Time to celebrate the arrival of a New Year by turning the last digit to 9. With the chance of another day, week, month and another year. In which most of us will get an opportunity for a fresh start in 2019.
This coming year will be strides apart from our usual years of past. We don’t feel like it’s a fresh start or something to celebrate. Last night, it seemed more important for us to just “be,” to talk when we wanted too as well be distracted by a movie. Then, later on, admire the colourful fireworks from our balcony. Not sure when we will feel like celebrating this New Year. Just not yet. Maybe never.
Getting bad news at any time of the year is never welcome. It’s arrival during the festive season. Sucks. Being unwell during the festive season is a significant downer when it feels like a requirement to have a cheerful disposition before stepping out the front door. It has made me feel like Mrs Grinch.
Our Grinch-like thoughts, feelings of anger, sadness and wanting to do a F*cketlist all started a few months ago. When the Squire went for his yearly medical, if you don’t want to be sick, don’t go to a doctor.
A medical, nothing extraordinary about that. The findings were to be astonishing and hold a few surprises. What the tests confirmed was that the Squire had an enlarged spleen and liver. Then came the multiple blood tests, more scans and the big mama of all excruciating pain, a bone marrow biopsy.
Not long to wait. Just weeks.
I scream he is too young, only 60. He is my gentle indestructible giant.
We lived in denial. Nothing is wrong. We have hope.
One day at a time. We repeated it on a daily basis. It was our mantra.
Don’t plan. Just yet. Time is on our side.
Don’t google. It only creates more questions. It answers none at all.
We can do this. We are strong. We are a team.
Before we knew it, the Squire had an appointment. The 31st December was to be “D” day. The day after International Bacon Day.

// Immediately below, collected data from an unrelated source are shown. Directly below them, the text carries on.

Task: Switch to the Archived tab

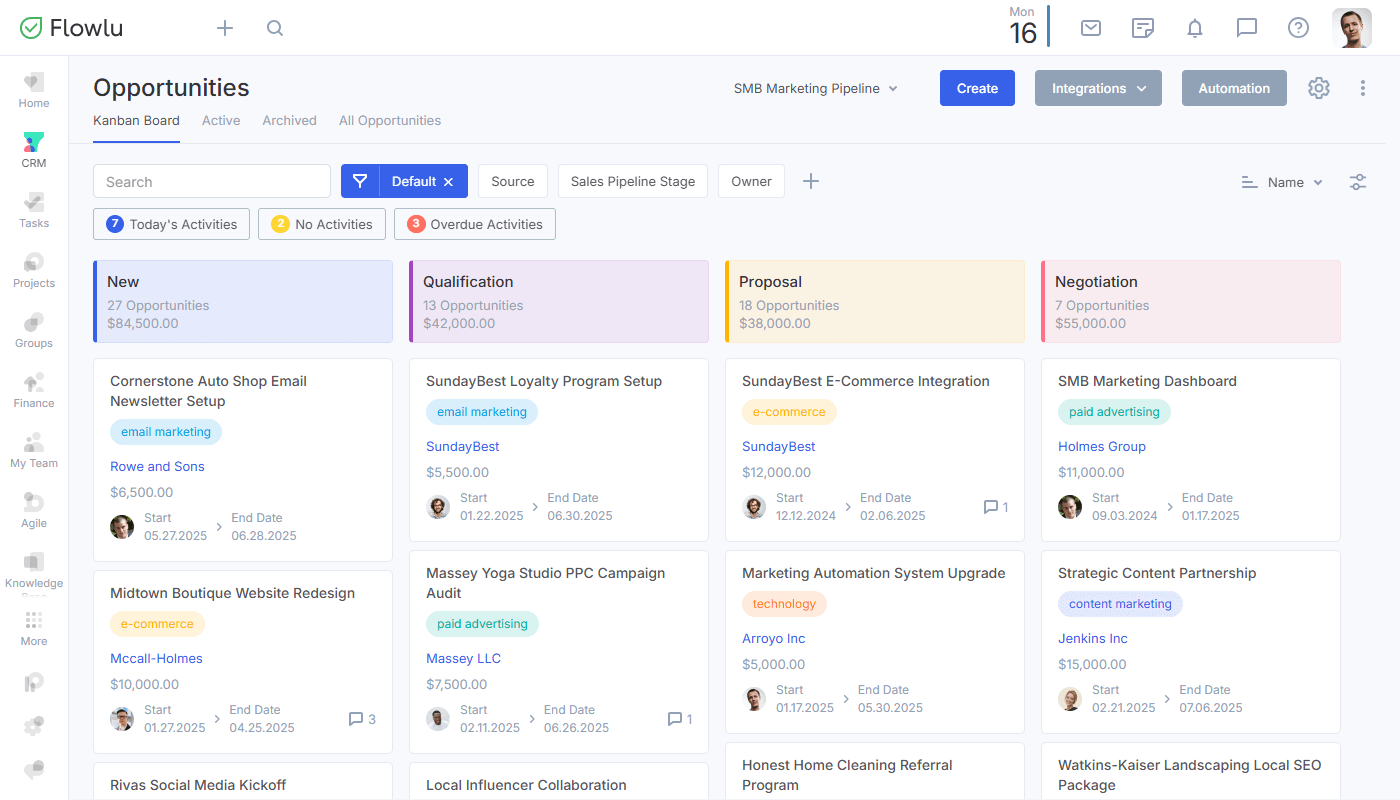Action: point(289,120)
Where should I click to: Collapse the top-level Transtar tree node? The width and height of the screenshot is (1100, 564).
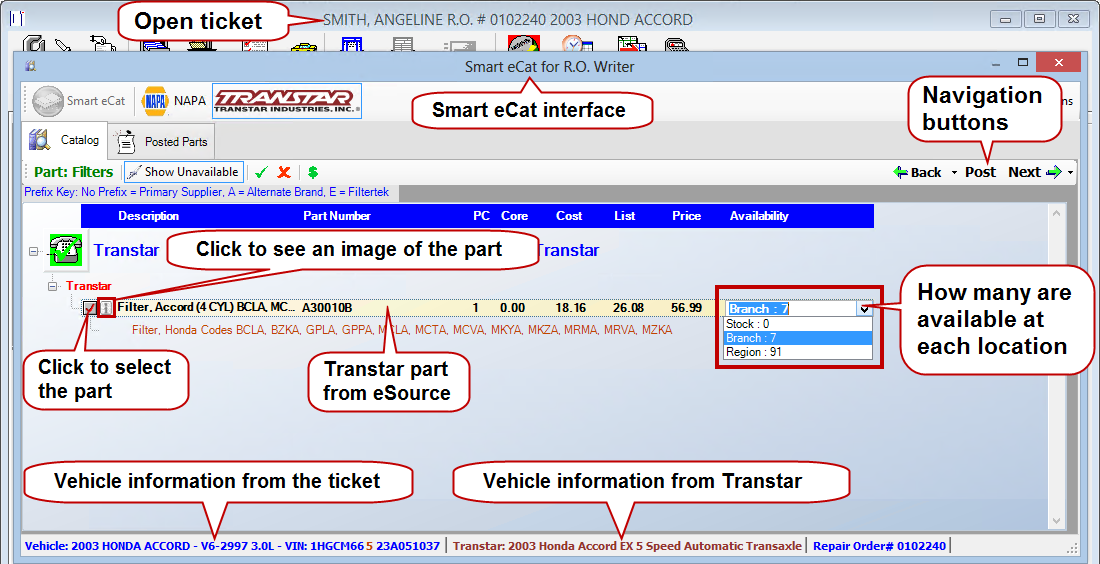(x=33, y=252)
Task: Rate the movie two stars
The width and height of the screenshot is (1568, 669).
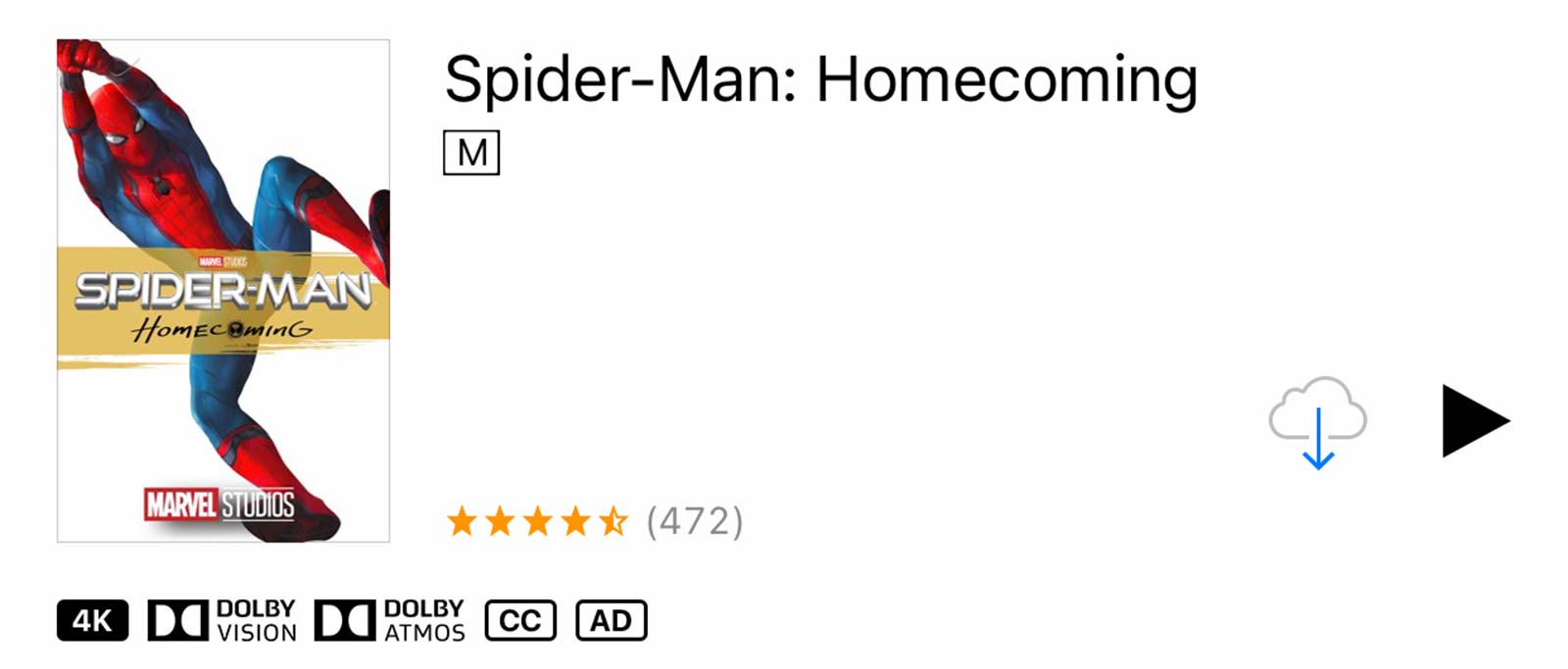Action: coord(501,521)
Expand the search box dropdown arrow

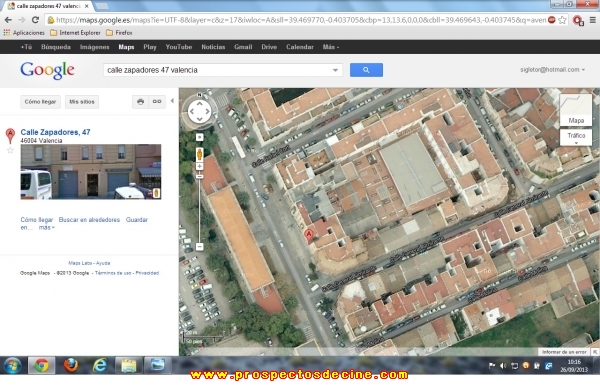(335, 70)
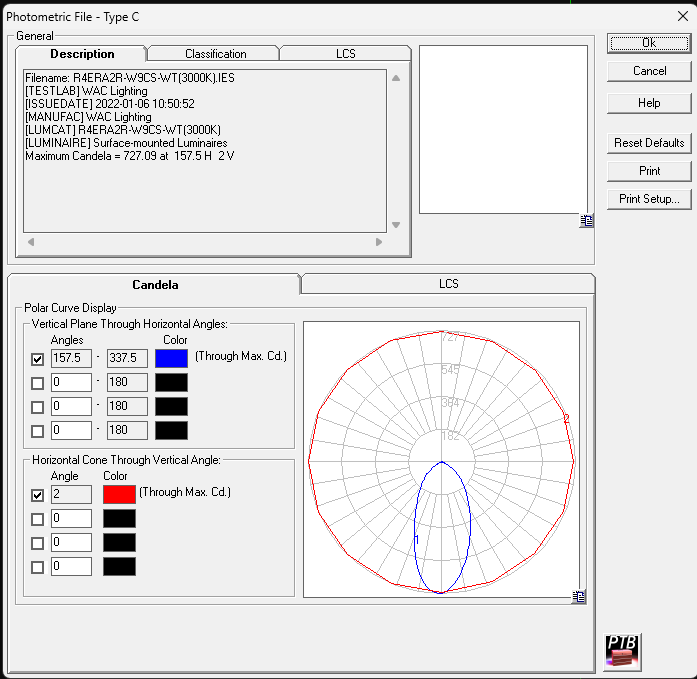Image resolution: width=697 pixels, height=679 pixels.
Task: Click the 157.5 angle input field
Action: 69,358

With a few large shots of caffeine and an even more significant amount of apprehensiveness, we are ready as we would ever be to make those final steps into the Cancer Centre. It seems quieter than usual as we greet and meet with a few pleasantries while at the same time screaming “Well come on, tell us for goodness sake”.
I jest of course as I don’t want to hear what she has to say.
Yes, I do.
What did she say?
No, I don’t want to know!
In my mind, my hands are covering my ears.
She quietly spoke the test results; now it’s a reality.
Please, can you write it down?
It’s name is Myelofibrosis. It is an uncommon type of chronic leukaemia. Very rare. We don’t do things by half measures!!
Is it now time to write up that F*UKetLIST.?
Maybe it’s time to reflect as reality slowly penetrates our fog filled minds. Time will tell.
The days have muddled all together had to know what day it is! So, what have our days been like since we got back to New Zealand and before the diagnosis?
Most days, the Squire looks like any regular guy. It LOOKS like we are living La Vida Loca in laidback Bay of Plenty with good health. Like everything in social media, we all share our highlight reel, don’t we?
The truth is, behind the scenes, it is so much harder than that.
The reality is that he is ill and has been for a while. He is tired all the time. I scream he is too young, only 60. How come my Squire has aged so much. Of course, I know the answer, I still ask the question. He was indestructible or so I thought. He is my rock. Why him? Why not me?
I ask a million times, “Are you OK?”
It used to be, “Of course, just the usual back pain.” Now that conversation is extended to more areas of his body. What can it be? Could it be? I can’t fix it. I struggle to WRITE those words. I have no right words.
There will be more days that we will bury our heads in the sand and pretend it isn’t there.
If we can’t physically see it. It won’t hurt us. ‘Build that Bridge’ is our attitude. Inside I quietly cry because I’m scared. Right to the core. I don’t always feel strong, writing this has made me realise that today is one of those days or I should say early morning. The time to be precise is 4 a.m., who needs sleep. This is my truth. My reality.⠀⠀⠀⠀⠀ ⠀⠀⠀⠀⠀⠀⠀⠀⠀
Okay, this just got way too serious and sad.
I don’t usually write about life being too serious and sad. That’s reality and life for too many. This blog will still be about us, walks, warts and all. Perhaps not travel for a while yet. Too soon to sort that one out and too much else to organise. I shall write more about New Zealand and our neighbourhood. With inclusions of dust covered posts from previous years highlights that I still haven’t completed.
We won’t make cancer our story.
It isn’t our story.
It is just there.
Now we need to write up that F*UKetLIST.
Where to start?
More sunrises. Break more rules. Don’t put off doing things. More sunsets. More icecreams.